- [PROBLEM TO SOLVE]: Quote the data verbatim, everything from the line containing "Copy the task link via the link icon" down to the line containing "coord(82,103)", both of those lines included.

- [INPUT MATERIAL]:

_ _ _ _ _ _ _

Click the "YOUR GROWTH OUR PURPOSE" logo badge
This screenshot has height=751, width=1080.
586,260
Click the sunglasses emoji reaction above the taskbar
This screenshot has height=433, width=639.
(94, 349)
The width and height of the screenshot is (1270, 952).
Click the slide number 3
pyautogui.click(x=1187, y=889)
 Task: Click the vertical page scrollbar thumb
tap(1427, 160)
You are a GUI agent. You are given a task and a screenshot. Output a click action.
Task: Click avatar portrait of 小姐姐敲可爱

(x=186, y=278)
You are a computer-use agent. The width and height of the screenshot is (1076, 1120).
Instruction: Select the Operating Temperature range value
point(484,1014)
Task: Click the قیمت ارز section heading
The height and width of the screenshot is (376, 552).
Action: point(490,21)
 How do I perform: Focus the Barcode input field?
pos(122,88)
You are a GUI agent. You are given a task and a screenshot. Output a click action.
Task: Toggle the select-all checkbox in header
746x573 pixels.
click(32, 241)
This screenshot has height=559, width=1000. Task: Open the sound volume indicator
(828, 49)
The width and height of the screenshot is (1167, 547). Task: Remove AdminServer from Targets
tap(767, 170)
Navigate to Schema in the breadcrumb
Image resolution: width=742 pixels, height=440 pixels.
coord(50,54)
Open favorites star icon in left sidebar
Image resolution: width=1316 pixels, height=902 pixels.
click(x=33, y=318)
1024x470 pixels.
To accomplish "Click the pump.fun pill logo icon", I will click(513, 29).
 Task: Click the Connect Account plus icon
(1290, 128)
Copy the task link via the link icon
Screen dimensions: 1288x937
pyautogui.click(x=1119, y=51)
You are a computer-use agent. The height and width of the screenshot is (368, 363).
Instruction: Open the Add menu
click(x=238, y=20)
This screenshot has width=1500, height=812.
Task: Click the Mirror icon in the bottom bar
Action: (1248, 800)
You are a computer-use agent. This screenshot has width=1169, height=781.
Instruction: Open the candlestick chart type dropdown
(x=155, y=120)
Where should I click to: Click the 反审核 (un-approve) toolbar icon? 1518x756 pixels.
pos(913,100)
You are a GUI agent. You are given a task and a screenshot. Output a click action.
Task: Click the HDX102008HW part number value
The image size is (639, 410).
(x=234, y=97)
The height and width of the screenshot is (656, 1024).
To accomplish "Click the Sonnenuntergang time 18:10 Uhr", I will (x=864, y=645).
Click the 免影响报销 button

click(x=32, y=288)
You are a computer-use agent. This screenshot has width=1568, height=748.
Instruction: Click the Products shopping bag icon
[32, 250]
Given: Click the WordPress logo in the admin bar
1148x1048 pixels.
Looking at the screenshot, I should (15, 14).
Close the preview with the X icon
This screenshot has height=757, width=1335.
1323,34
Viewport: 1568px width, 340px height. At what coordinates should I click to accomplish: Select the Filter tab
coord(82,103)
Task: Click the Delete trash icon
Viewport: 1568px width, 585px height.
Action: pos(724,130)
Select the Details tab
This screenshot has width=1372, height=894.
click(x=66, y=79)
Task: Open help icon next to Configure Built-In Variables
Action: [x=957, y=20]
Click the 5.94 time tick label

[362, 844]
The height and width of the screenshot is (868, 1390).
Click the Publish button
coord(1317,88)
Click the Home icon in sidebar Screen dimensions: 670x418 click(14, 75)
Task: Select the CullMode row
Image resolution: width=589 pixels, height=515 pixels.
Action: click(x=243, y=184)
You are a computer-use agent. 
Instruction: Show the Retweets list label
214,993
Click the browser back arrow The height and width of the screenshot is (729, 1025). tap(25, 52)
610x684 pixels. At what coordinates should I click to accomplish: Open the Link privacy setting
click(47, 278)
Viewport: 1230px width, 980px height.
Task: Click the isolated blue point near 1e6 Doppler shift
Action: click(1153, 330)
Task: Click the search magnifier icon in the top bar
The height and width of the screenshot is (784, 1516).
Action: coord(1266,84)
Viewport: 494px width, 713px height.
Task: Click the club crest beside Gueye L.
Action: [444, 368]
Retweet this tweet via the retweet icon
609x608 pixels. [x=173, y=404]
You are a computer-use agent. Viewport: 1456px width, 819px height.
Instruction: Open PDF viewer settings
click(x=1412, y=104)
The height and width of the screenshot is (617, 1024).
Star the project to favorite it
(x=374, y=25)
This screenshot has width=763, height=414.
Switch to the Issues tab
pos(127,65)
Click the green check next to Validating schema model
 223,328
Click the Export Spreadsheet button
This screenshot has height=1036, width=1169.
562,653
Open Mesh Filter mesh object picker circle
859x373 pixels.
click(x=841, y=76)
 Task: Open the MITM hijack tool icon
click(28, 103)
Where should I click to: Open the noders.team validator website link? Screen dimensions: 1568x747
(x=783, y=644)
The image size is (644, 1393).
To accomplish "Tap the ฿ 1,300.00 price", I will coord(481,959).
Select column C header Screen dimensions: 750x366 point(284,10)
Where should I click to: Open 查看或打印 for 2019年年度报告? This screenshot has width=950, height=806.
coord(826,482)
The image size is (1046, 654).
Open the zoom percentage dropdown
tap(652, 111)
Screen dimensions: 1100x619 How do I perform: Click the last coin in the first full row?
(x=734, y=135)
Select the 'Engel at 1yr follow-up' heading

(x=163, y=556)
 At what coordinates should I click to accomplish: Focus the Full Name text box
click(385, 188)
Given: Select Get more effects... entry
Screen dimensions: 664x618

_ _ _ _ _ _ _

- [TASK RESULT]:
Copy the task link via the link icon
Screen dimensions: 1288x937
pyautogui.click(x=1119, y=51)
You are a computer-use agent. The height and width of the screenshot is (368, 363).
Instruction: Open the Add menu
click(x=238, y=20)
This screenshot has width=1500, height=812.
Task: Click the Mirror icon in the bottom bar
Action: (1248, 800)
You are a computer-use agent. This screenshot has width=1169, height=781.
Instruction: Open the candlestick chart type dropdown
(x=155, y=120)
Where should I click to: Click the 反审核 (un-approve) toolbar icon? 1518x756 pixels.
pos(913,100)
You are a GUI agent. You are given a task and a screenshot. Output a click action.
Task: Click the HDX102008HW part number value
The image size is (639, 410).
(x=234, y=97)
The height and width of the screenshot is (656, 1024).
To accomplish "Click the Sonnenuntergang time 18:10 Uhr", I will (x=864, y=645).
Click the 免影响报销 button

click(x=32, y=288)
You are a computer-use agent. This screenshot has width=1568, height=748.
Instruction: Click the Products shopping bag icon
[32, 250]
Given: Click the WordPress logo in the admin bar
1148x1048 pixels.
Looking at the screenshot, I should (15, 14).
Close the preview with the X icon
This screenshot has height=757, width=1335.
1323,34
Viewport: 1568px width, 340px height. At what coordinates should I click to accomplish: Select the Filter tab
coord(82,103)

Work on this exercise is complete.